Because PostgreSQL schemas and MySQL databases are already unique per test, most authors still prefer human-readable names. Reserve generate_unique_table_name() for cases where tests dynamically create many tables or work outside the provided schema/database fixtures.

Patterns for New Tests

1. Sync tests against multiple backends

import pytest
from moltres.table.schema import column

@pytest.mark.multidb
@pytest.mark.parametrize("db_fixture", ["sqlite_db", "postgresql_connection", "mysql_connection"])
def test_merge_round_trip(request, db_fixture):
    db = request.getfixturevalue(db_fixture)
    table = "orders"
    db.create_table(table, [column("id", "INTEGER", primary_key=True)]).collect()
    ...

Tips:

  • Always parametrize on fixture names instead of manually creating engines. This ensures each backend benefits from its isolation harness.

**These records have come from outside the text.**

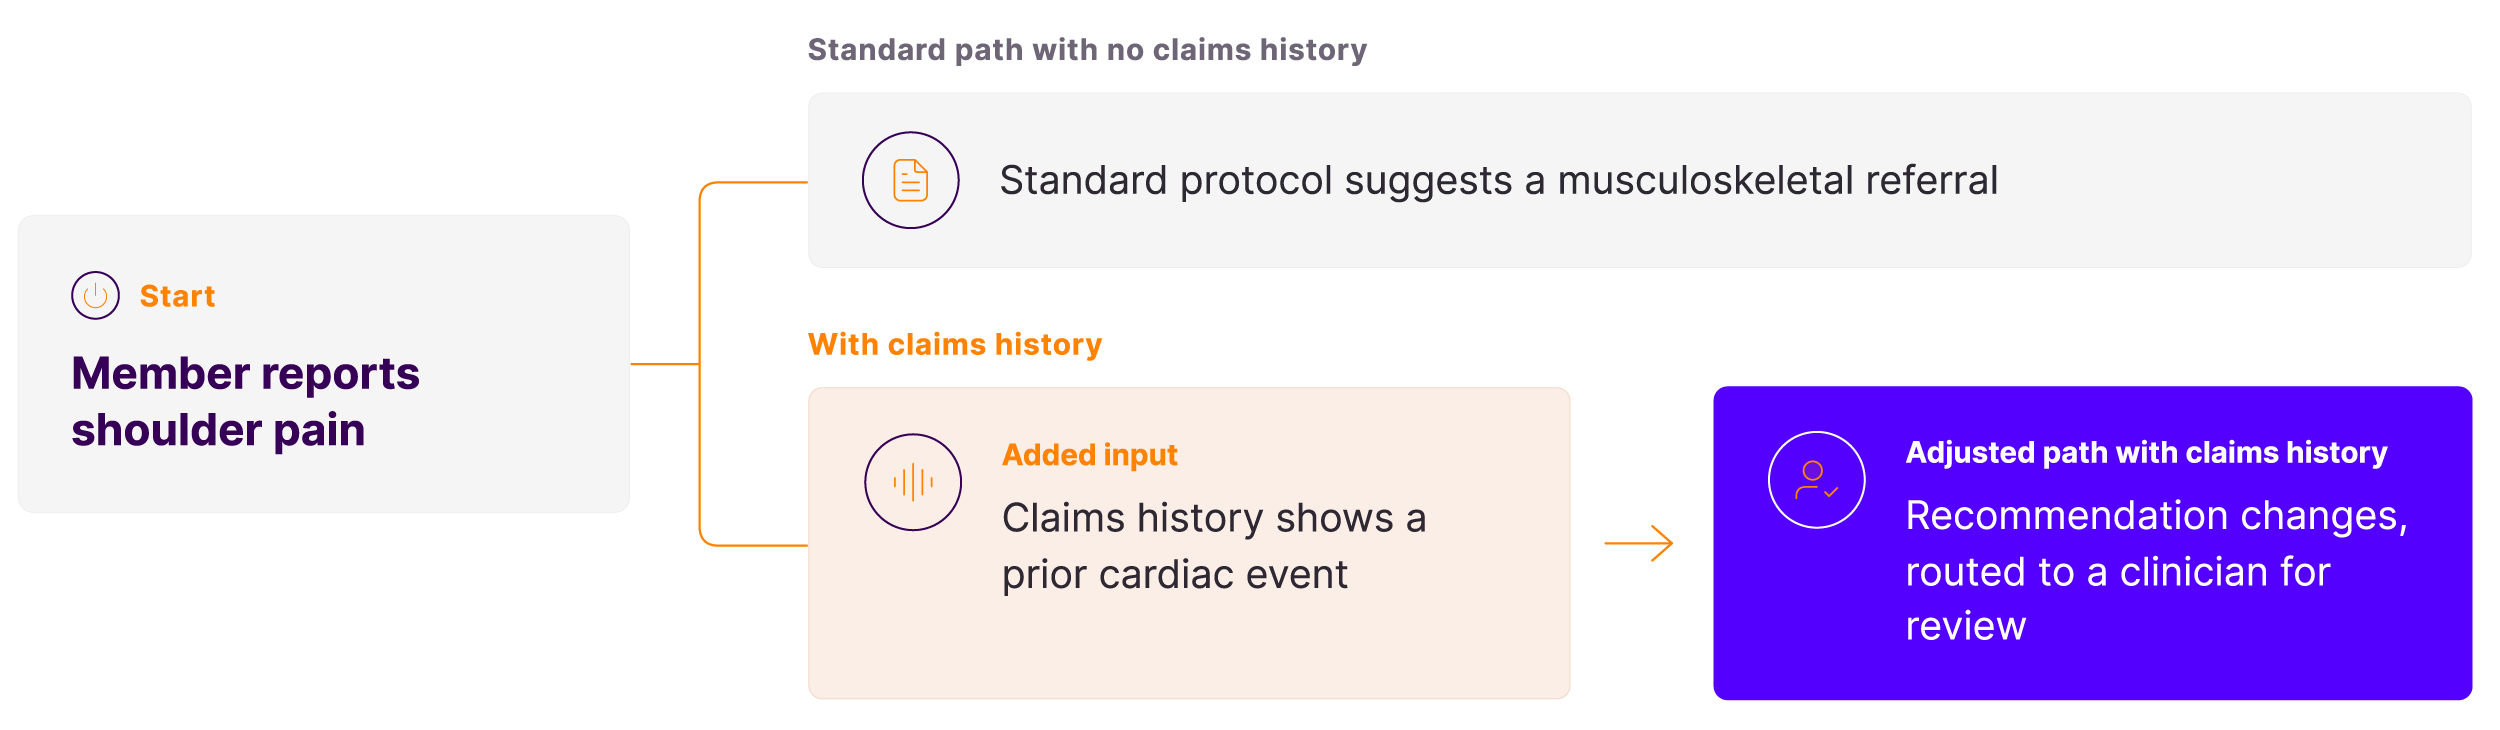Click the power icon beside Start

(95, 295)
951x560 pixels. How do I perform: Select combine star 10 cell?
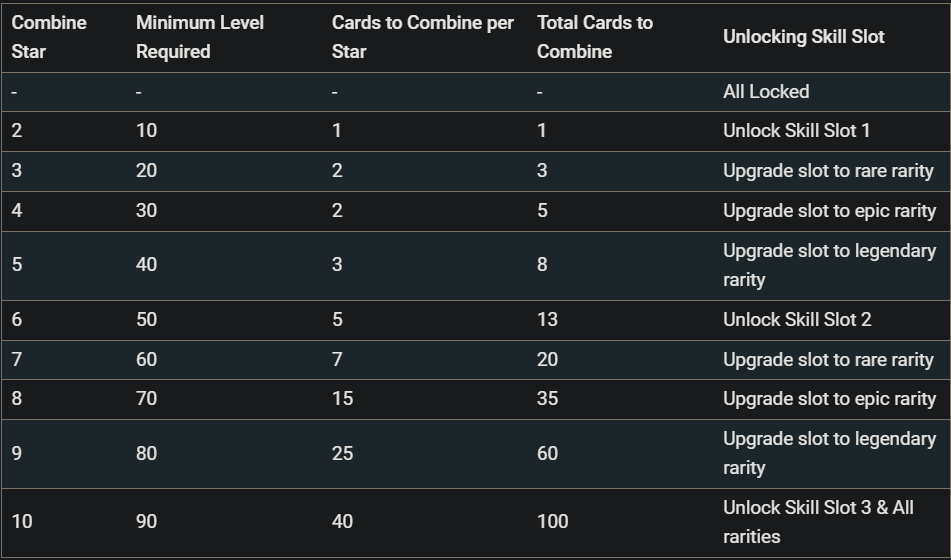click(22, 522)
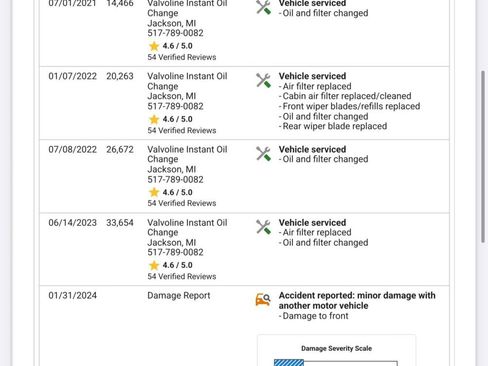Screen dimensions: 488x366
Task: Click the star rating in the 07/08/2022 entry
Action: 170,192
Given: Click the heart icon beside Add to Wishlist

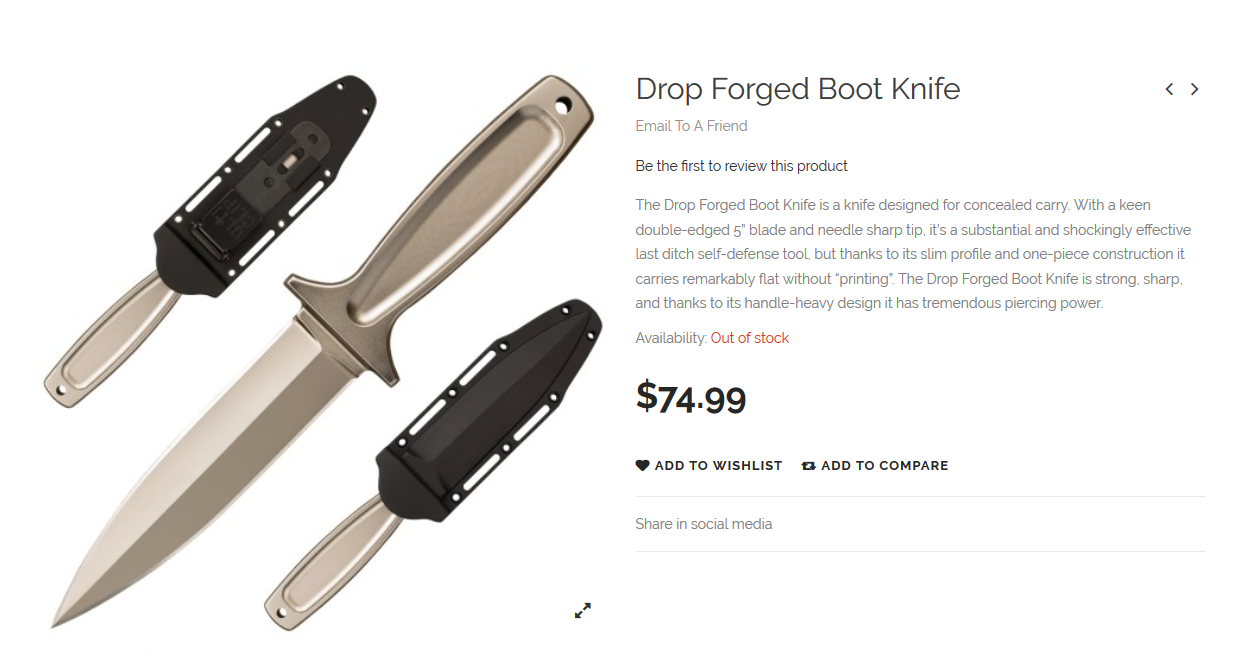Looking at the screenshot, I should coord(642,465).
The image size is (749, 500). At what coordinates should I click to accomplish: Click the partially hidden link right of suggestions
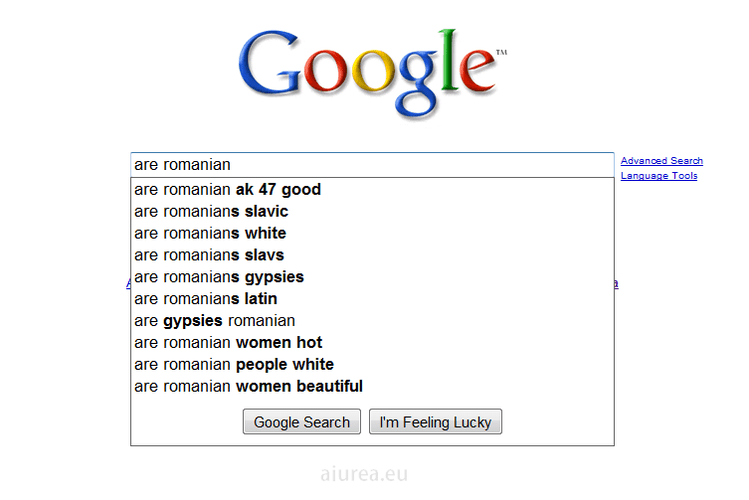pos(616,284)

  • Keep table names simple ("orders", "customers")—the schema/database isolation prevents collisions.

2. Async tests

import pytest
from moltres.table.schema import column

@pytest.mark.asyncio
@pytest.mark.postgres
async def test_async_writer_handles_streams(postgresql_async_connection):
    db = postgresql_async_connection
    await db.create_table("streaming", [column("id", "INTEGER", primary_key=True)])
    ...

Tips:

  • Combine @pytest.mark.asyncio with the relevant backend marker.

  • Use the async helper functions (seed_customers_orders_async) if you need sample data.

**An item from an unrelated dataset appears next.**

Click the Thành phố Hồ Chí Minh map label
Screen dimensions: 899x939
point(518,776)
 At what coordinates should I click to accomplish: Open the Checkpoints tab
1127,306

  • Async fixtures already translate the DSN to driver-specific forms (postgresql+asyncpg, mysql+aiomysql). Do not hard-code async drivers in tests.

3. File / staging heavy tests

When a test needs multiple temporary tables or writes intermediate results to disk:

  1. Use tmp_path/tmp_path_factory to hold files.

  2. Use generate_unique_table_name() if you have to create more than one staging table manually.

  3. Prefer db.createDataFrame([...]) for quick staging—it auto-manages table names and cleanup.

from moltres.dataframe.create_dataframe import generate_unique_table_name

table_name = generate_unique_table_name()
db.create_table(table_name, schema).collect()

Checklist Before Submitting a New Test

  • [ ] Pick the right fixture(s) and pytest markers.

  • [ ] Let the harness manage schemas/databases; avoid hard-coding database names.

  • [ ] Use helper functions (create_sample_table, seed_customers_orders, async variants) whenever possible.

  • [ ] For raw SQL or custom staging, call generate_unique_table_name() instead of f"tmp_{uuid.uuid4().hex}".

  • [ ] Async tests await .collect()/.write operations and close resources by relying on the fixture teardown.

Refer back to this file whenever you add or review tests so the harness remains the single source of truth for database setup and cleanup.